■ Document:

§ §

Will Trump’s past association with Jeffrey Epstein take him down, as it did to Prince Andrew and Peter Mandelson in the UK? Who else might be involved and why is everything so slow to come out? I’ve been hearing about Epstein and Ghislaine Maxwell for years but have only followed the story over the past year.
Respectfully,
Robert.
Hi Robert,
It is impossible to judge whether the full magnitude of the Epstein ring will ever emerge. When this story first made headlines, it seemed plausible that the crimes were only the work of a perverted billionaire who used people like Bill Clinton, Donald Trump, Bill Gates and various Hollywood celebrities to shield his reputation. Since Trump was returned to the White House he has made blunt attempts to suppress the Epstein story—even labelling it as a hoax. Predictably, this tactic has backfired and instead made Epstein an even greater object of scrutiny.
Setting the prurient details of the pedophile ring aside, the number of prominent people that Epstein had personally met and spent time with is strange. Over the summer, Chris Hedges recorded an illuminating podcast with Nick Bryant, the investigative journalist who first published Epstein’s contact list and flight logs. They cover the obscure relationship that Jeffrey Epstein had with Ghislaine Maxwell, his mysterious source of wealth and the possibility that he was an intelligence asset running a honeytrap operation. The “friendships” that Epstein was desperate to make and his connections to the Israeli government certainly add weight to that possibility.
The political ramifications are fairly straightforward. Trump’s proclivities are well documented and long-known at this point. It is unlikely that his involvement in Epstein’s crimes will move the needle for anybody unconvinced by prior evidence. Outside of the Trump cult, don’t be surprised to see a few more heads roll as more details about Epstein’s past associations come to light.
The meaning of Jeffrey Epstein should not be partisan scorekeeping. These are crimes committed against flesh-and-blood working class children whose victimization was enabled by capitalist class power. Intelligence asset or not, it is no coincidence that Epstein first accessed wealth before building a sex trafficking ring. Mark Fisher once described capital as “an abstract parasite, an insatiable vampire and zombie-maker; but the living flesh it converts into dead labour is ours, and the zombies it makes are us.”1 As capitalism turns both nature and humanity into venal objects, those who live by the labour of others are the most ripe to feel entitled to the bodies of workers and their children.
The crimes are obscene but that is not why it runs in the collective consciousness. What the Epstein saga and other conspiracy theories reflect is a deep-seated insecurity that we have about our position in the hierarchy of capitalist production. The glaring lack of justice for working class families preyed on by Jeffrey Epstein and Ghislaine Maxwell is an illustration of class domination; an economy where labouring bodies transform the world into a playground for the rich.

§ §

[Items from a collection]
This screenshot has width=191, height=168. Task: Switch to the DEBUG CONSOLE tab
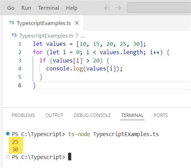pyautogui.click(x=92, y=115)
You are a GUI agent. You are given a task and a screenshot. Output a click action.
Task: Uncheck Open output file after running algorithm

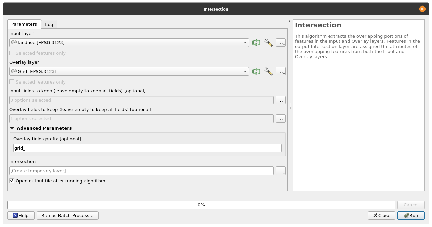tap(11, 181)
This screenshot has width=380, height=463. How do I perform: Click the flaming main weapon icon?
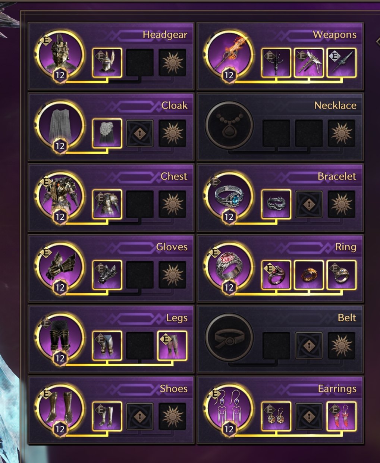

§ §

■ What is asked:
- A) In the Epstein text, condense the paragraph that opens "Setting the prurient details" into a bulleted list that keeps its main facts.
- B) Put this sentence from the Epstein text into Spanish: "Predictably, this tactic has backfired and instead made Epstein an even greater object of scrutiny."
- C) Carry the Epstein text forward with the next part after its final paragraph.

■ Answers given:
- A)
- Epstein personally met and spent time with a strangely large number of prominent people.
- Over the summer, Chris Hedges recorded a podcast with Nick Bryant, the investigative journalist who first published Epstein's contact list and flight logs.
- They discuss Epstein's obscure relationship with Ghislaine Maxwell, his mysterious source of wealth, and the possibility that he was an intelligence asset running a honeytrap operation.
- The "friendships" Epstein was desperate to make and his connections to the Israeli government add weight to that possibility.

- B) Como era de esperar, esta táctica ha resultado contraproducente y, en cambio, ha convertido a Epstein en un objeto de escrutinio aún mayor.

- C)
It was Aristotle who first observed that civilization does not really begin until an economic surplus is produced by one class for use by another—a point taken up by Karl Marx and Friedrich Engels in the opening line of The Communist Manifesto: “The history of all hitherto existing society is the history of class struggles.”1
Without slaves and masters, plebeians and patricians, serfs and lords, workers and capitalists, then systems of writing, military, philosophy or political authority could not have been developed and expressed by civilization. While a surplus depends on a labouring majority of the population to produce it, throughout history it has been captured by a minority of ruling class elites who have used it to entrench authority. The struggle over production and control of this surplus is known as class conflict and it manifests itself in myriad ways—terms of interest and debt, governmental leadership, monetary policy, the dictatorship of the workplace, cost of education and healthcare, decisions regarding the social safety net, access to home ownership and the rights of tenants, etc. It is within this confrontation between elites and the labouring masses that all political decisions are made and social direction is taken.
Class systems, while persistent and stubborn, have no basis in nature and present themselves as an obstacle to harmonious living. This is why both Thomas Jefferson and Jean-Jacques Rousseau believed indigenous societies provided more happiness and social stability to their members, as fruits of labour were democratically allocated and law was a matter of popular opinion instead of a violently-enforced dictate by one class onto another. Marx writes:
One thing, however, is clear—nature does not produce on the one side owners of money or commodities, and on the other, men possessing nothing but their own labour-power. This relation has no natural basis, neither is its social basis one that is common to all historical periods. It is clearly the result of a past historical development, the product of many economic revolutions, of the extinction of a whole series of older forms of social production.2
As discussed in the article on capitalism, it is only when the capital owner meets in the marketplace those with nothing but their labour to sell that the capitalist mode of production is born. From this point onward, workers and capitalists are locked into an interpenetration of opposites and go on to supplant the previously dominant lord and serf class relation in Europe before conquering the globe. Prior to the Industrial Revolution, proto-capitalism could only be concerned with looting existing riches from the technologically disadvantaged. And while the coercive elements of capitalism have never disappeared, it did manage to become a mode of production in its own right—the most productive to ever exist—owing to the unlocking of resources on a massive scale, subsequent technological innovation and the forceful drawing of an urban wage labour pool from the countryside. The latter is a process still underway in many less-developed parts of the world.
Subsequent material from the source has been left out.